*Collected data*:
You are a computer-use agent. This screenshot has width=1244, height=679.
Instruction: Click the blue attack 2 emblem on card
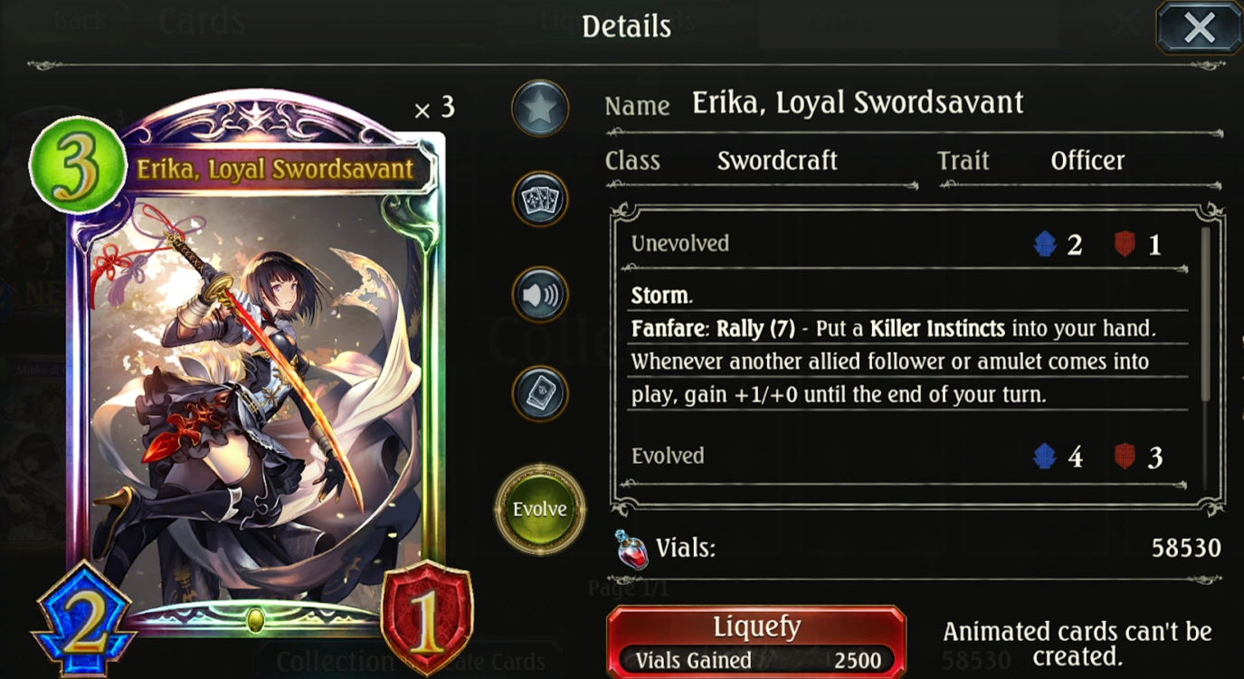pos(83,618)
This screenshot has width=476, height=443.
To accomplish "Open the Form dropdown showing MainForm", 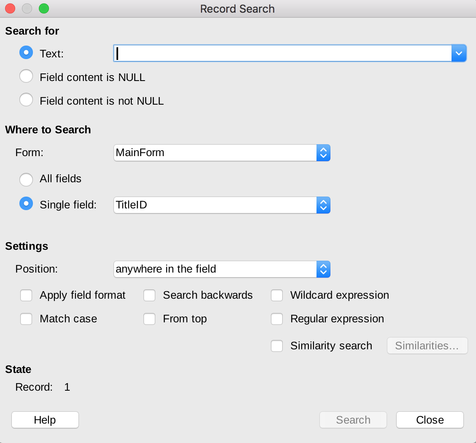I will (x=222, y=153).
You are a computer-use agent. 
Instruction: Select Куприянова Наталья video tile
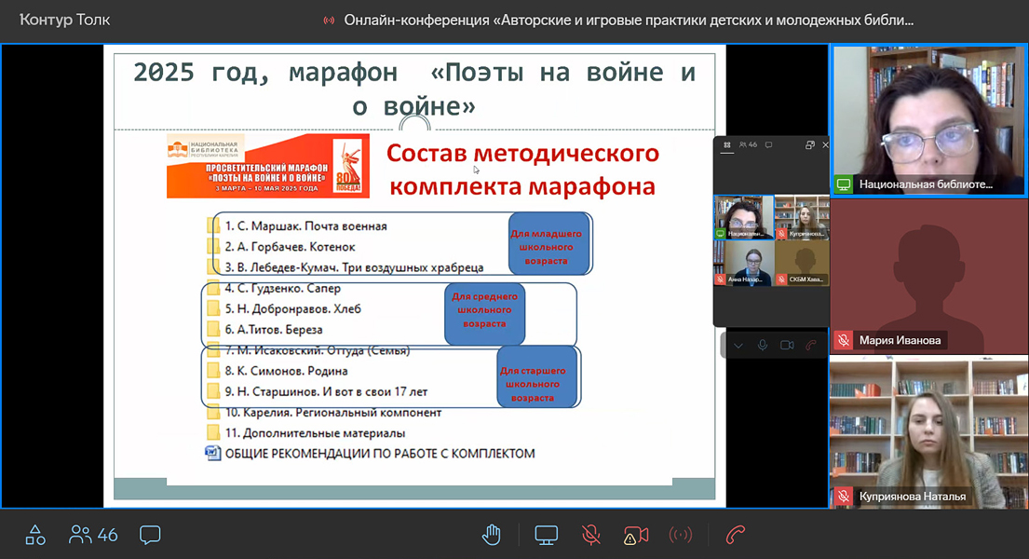pos(928,431)
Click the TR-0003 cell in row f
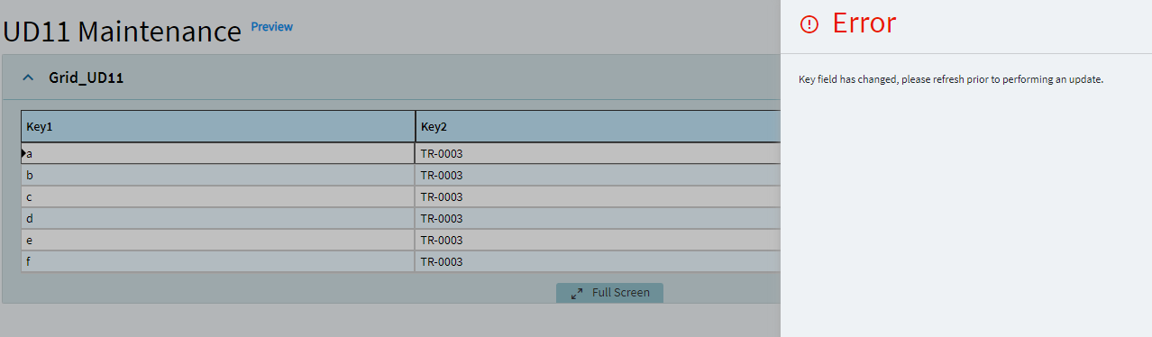Image resolution: width=1152 pixels, height=337 pixels. 598,261
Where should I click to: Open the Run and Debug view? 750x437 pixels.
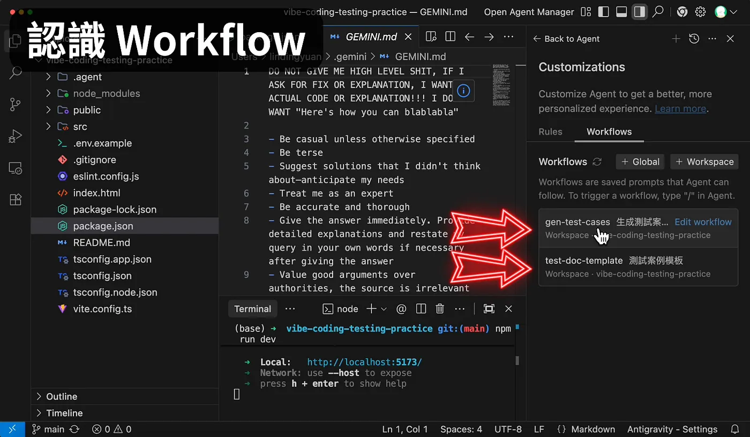[x=16, y=136]
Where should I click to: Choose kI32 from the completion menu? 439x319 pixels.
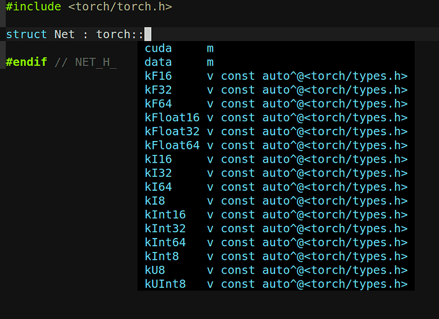[x=158, y=173]
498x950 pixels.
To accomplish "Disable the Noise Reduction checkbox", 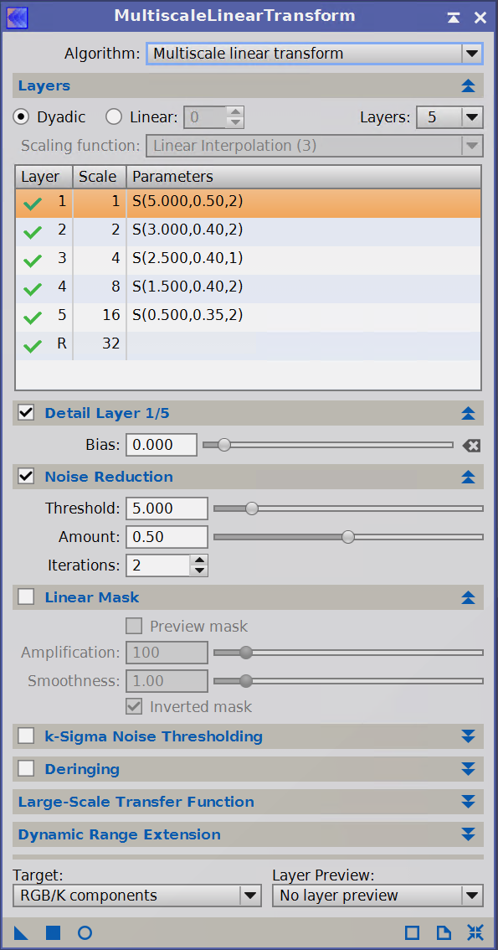I will [x=26, y=477].
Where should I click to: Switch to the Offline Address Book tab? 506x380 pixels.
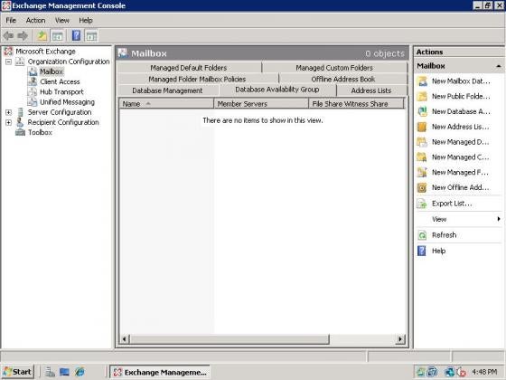click(343, 80)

*Task brief*: Could you find every line in the records above that has the string "This" and copy it?

*Output of the task*:
You are a computer-use agent. This screenshot has width=1244, height=679.
This screenshot has width=476, height=443.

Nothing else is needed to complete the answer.